In deze zaak heeft de Hoge Raad op 11 januari 2019 uitspraak gedaan in een cassatieprocedure over de herinvesteringsreserve in de vennootschapsbelasting. De zaak betreft de Staatssecretaris van Financiën en de vennootschap [X] B.V., die in cassatie ging tegen een uitspraak van het Gerechtshof Den Haag. De kwestie draait om de vraag of de vennootschap een herinvesteringsreserve kan vormen voor de boekwinst die is behaald bij de verkoop van een pand, dat zij had verhuurd aan een maatschap waarin haar dochtervennootschap participeert. De vennootschap had een pand verkocht en de opbrengst daarvan wilde zij aanwenden voor funderingsherstel van een ander pand dat zij verhuurde.
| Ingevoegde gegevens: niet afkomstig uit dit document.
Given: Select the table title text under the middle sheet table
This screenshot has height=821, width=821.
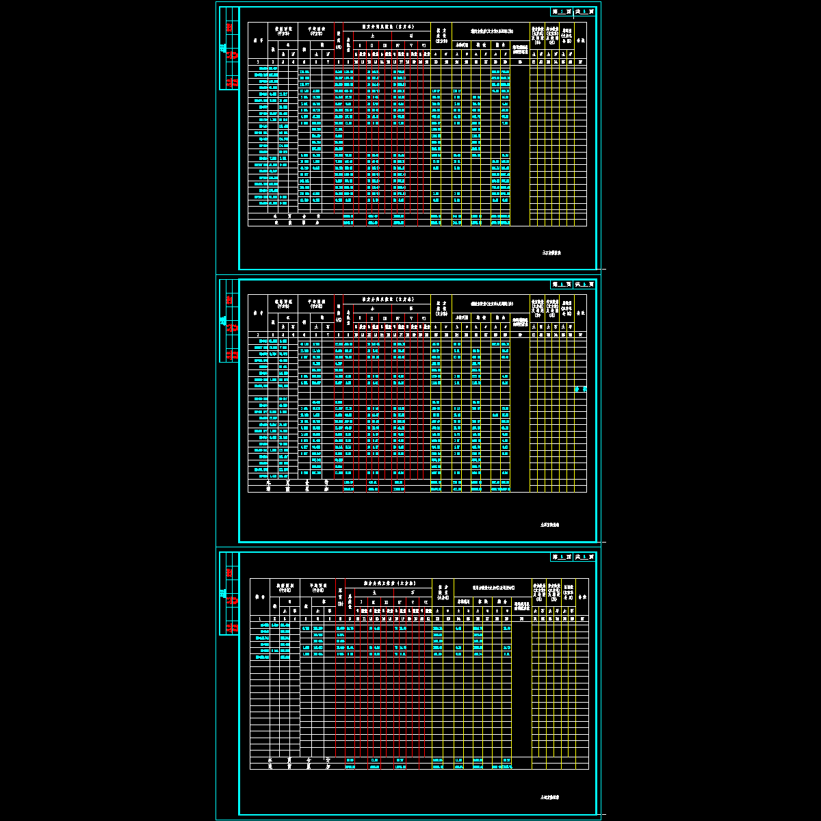Looking at the screenshot, I should (x=550, y=525).
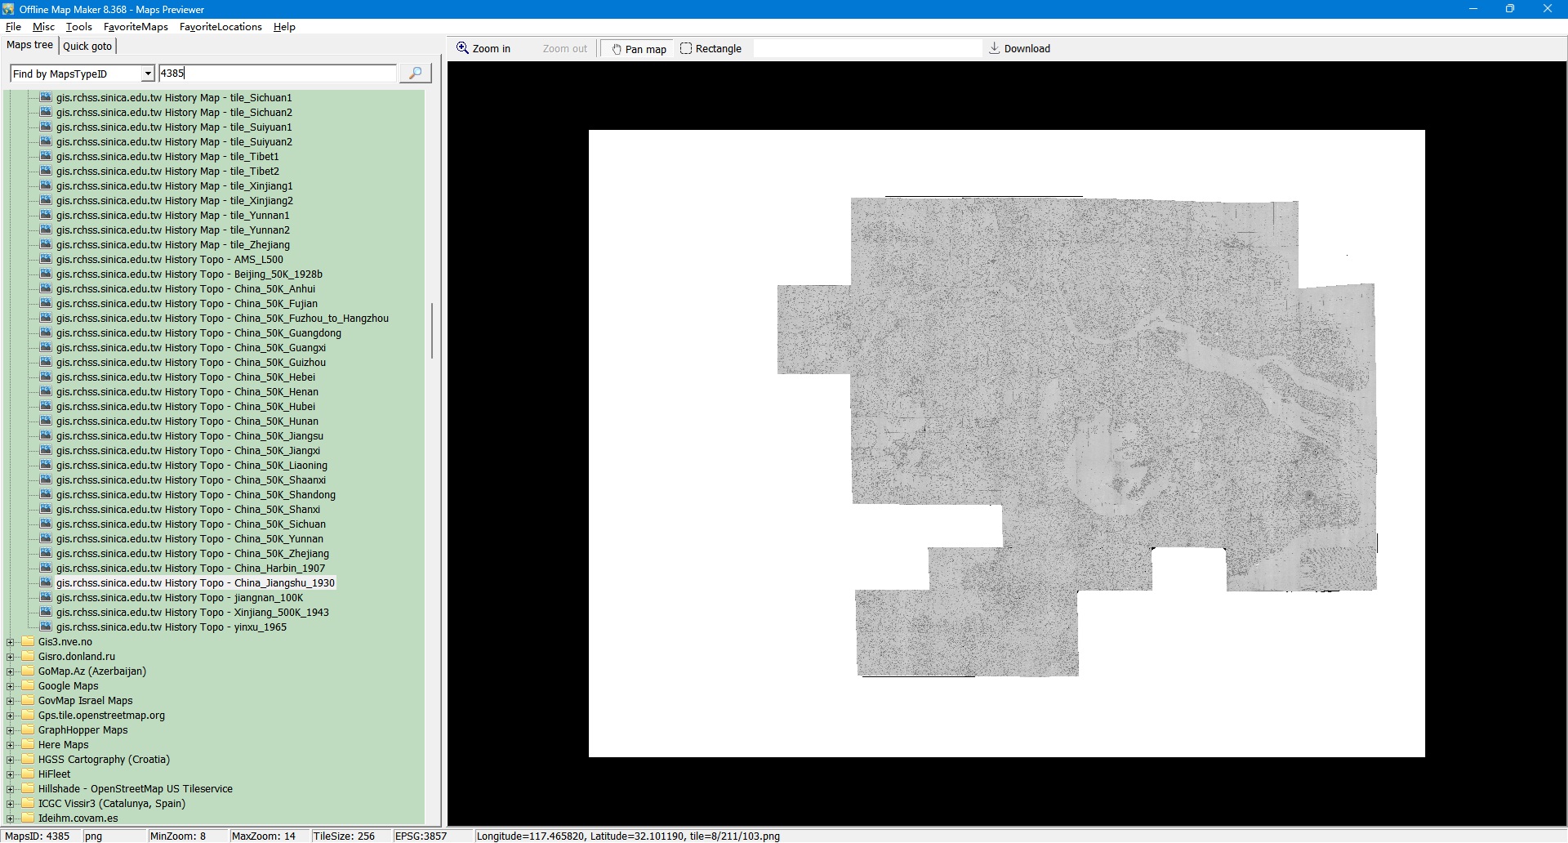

De Hoge Raad oordeelde dat het Gerechtshof terecht had geoordeeld dat de vennootschap een herinvesteringsreserve kon vormen. Het Hof had vastgesteld dat het kantoorpand, na het funderingsherstel, voor driekwart dezelfde economische functie vervult als het oude pand. Dit oordeel was gebaseerd op de omstandigheden aan het einde van het jaar 2012, waarin de vennootschap een concreet voornemen had om de boekwinst aan te wenden voor het herstel van de fundering. De Hoge Raad bevestigde dat de kosten van het funderingsherstel als een herinvestering kunnen worden aangemerkt, en dat de vennootschap recht had op de vorming van een herinvesteringsreserve.
De Hoge Raad verklaarde beide beroepen in cassatie ongegrond, en oordeelde dat de proceskosten niet voor vergoeding in aanmerking komen. Dit arrest is van belang voor de toepassing van de herinvesteringsreserve in de vennootschapsbelasting, en verduidelijkt de voorwaarden waaronder een herinvesteringsreserve kan worden gevormd.